DIRECTIONS =
Here is a listing. Set it down again exactly.

┄┄┄┄┄┄┄┄┄┄┄┄┄┄┄┄┄┄┄┄

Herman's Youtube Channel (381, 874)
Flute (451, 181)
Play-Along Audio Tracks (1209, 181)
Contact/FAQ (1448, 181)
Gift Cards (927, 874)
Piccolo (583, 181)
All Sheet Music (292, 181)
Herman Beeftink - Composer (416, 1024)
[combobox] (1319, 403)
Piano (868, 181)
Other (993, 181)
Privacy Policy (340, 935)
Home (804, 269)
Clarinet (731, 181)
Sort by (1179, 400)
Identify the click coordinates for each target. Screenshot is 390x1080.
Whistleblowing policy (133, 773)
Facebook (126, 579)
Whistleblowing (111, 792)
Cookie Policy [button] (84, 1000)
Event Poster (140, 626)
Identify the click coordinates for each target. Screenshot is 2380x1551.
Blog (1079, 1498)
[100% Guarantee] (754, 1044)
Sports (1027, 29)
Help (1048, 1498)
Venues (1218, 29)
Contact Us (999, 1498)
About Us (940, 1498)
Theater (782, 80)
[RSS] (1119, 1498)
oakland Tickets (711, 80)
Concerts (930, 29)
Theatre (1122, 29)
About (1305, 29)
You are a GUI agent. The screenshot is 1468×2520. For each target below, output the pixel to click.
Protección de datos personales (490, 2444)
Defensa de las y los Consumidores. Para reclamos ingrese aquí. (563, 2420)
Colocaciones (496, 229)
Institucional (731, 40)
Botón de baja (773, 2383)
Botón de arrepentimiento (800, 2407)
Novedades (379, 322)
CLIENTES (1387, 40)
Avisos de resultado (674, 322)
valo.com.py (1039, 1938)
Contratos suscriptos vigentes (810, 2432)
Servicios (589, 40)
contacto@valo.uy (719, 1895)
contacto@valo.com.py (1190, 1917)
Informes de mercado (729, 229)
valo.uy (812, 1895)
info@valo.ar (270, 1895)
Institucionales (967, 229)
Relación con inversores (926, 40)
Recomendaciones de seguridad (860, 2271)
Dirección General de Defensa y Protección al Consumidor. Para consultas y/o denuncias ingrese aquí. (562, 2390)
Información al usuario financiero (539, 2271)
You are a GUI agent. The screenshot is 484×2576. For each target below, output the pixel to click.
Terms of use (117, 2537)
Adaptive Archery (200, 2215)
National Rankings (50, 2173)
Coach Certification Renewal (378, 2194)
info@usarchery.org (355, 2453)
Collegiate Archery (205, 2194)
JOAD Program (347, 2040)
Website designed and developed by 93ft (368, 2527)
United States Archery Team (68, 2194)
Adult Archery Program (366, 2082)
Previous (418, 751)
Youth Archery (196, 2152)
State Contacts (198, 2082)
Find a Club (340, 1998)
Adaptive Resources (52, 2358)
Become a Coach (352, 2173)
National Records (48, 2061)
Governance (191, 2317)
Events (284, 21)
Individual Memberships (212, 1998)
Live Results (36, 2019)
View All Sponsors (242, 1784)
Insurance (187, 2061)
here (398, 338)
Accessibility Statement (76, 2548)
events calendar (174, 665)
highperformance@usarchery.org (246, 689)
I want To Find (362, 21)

┄┄┄┄┄┄┄┄┄┄┄┄┄┄┄┄┄┄┄┄

ANSWER BELOW =
Herman's Youtube Channel (381, 874)
Flute (451, 181)
Play-Along Audio Tracks (1209, 181)
Contact/FAQ (1448, 181)
Gift Cards (927, 874)
Piccolo (583, 181)
All Sheet Music (292, 181)
Herman Beeftink - Composer (416, 1024)
[combobox] (1319, 403)
Piano (868, 181)
Other (993, 181)
Privacy Policy (340, 935)
Home (804, 269)
Clarinet (731, 181)
Sort by (1179, 400)
Identify the click coordinates for each target. Screenshot is 390x1080.
Whistleblowing policy (133, 773)
Facebook (126, 579)
Whistleblowing (111, 792)
Cookie Policy [button] (84, 1000)
Event Poster (140, 626)
Identify the click coordinates for each target. Screenshot is 2380x1551.
Blog (1079, 1498)
[100% Guarantee] (754, 1044)
Sports (1027, 29)
Help (1048, 1498)
Venues (1218, 29)
Contact Us (999, 1498)
About Us (940, 1498)
Theater (782, 80)
[RSS] (1119, 1498)
oakland Tickets (711, 80)
Concerts (930, 29)
Theatre (1122, 29)
About (1305, 29)
You are a GUI agent. The screenshot is 1468×2520. For each target below, output the pixel to click.
Protección de datos personales (490, 2444)
Defensa de las y los Consumidores. Para reclamos ingrese aquí. (563, 2420)
Colocaciones (496, 229)
Institucional (731, 40)
Botón de baja (773, 2383)
Botón de arrepentimiento (800, 2407)
Novedades (379, 322)
CLIENTES (1387, 40)
Avisos de resultado (674, 322)
valo.com.py (1039, 1938)
Contratos suscriptos vigentes (810, 2432)
Servicios (589, 40)
contacto@valo.uy (719, 1895)
contacto@valo.com.py (1190, 1917)
Informes de mercado (729, 229)
valo.uy (812, 1895)
info@valo.ar (270, 1895)
Institucionales (967, 229)
Relación con inversores (926, 40)
Recomendaciones de seguridad (860, 2271)
Dirección General de Defensa y Protección al Consumidor. Para consultas y/o denuncias ingrese aquí. (562, 2390)
Información al usuario financiero (539, 2271)
You are a GUI agent. The screenshot is 484×2576. For each target below, output the pixel to click.
Terms of use (117, 2537)
Adaptive Archery (200, 2215)
National Rankings (50, 2173)
Coach Certification Renewal (378, 2194)
info@usarchery.org (355, 2453)
Collegiate Archery (205, 2194)
JOAD Program (347, 2040)
Website designed and developed by 93ft (368, 2527)
United States Archery Team (68, 2194)
Adult Archery Program (366, 2082)
Previous (418, 751)
Youth Archery (196, 2152)
State Contacts (198, 2082)
Find a Club (340, 1998)
Adaptive Resources (52, 2358)
Become a Coach (352, 2173)
National Records (48, 2061)
Governance (191, 2317)
Events (284, 21)
Individual Memberships (212, 1998)
Live Results (36, 2019)
View All Sponsors (242, 1784)
Insurance (187, 2061)
here (398, 338)
Accessibility Statement (76, 2548)
events calendar (174, 665)
highperformance@usarchery.org (246, 689)
I want To Find (362, 21)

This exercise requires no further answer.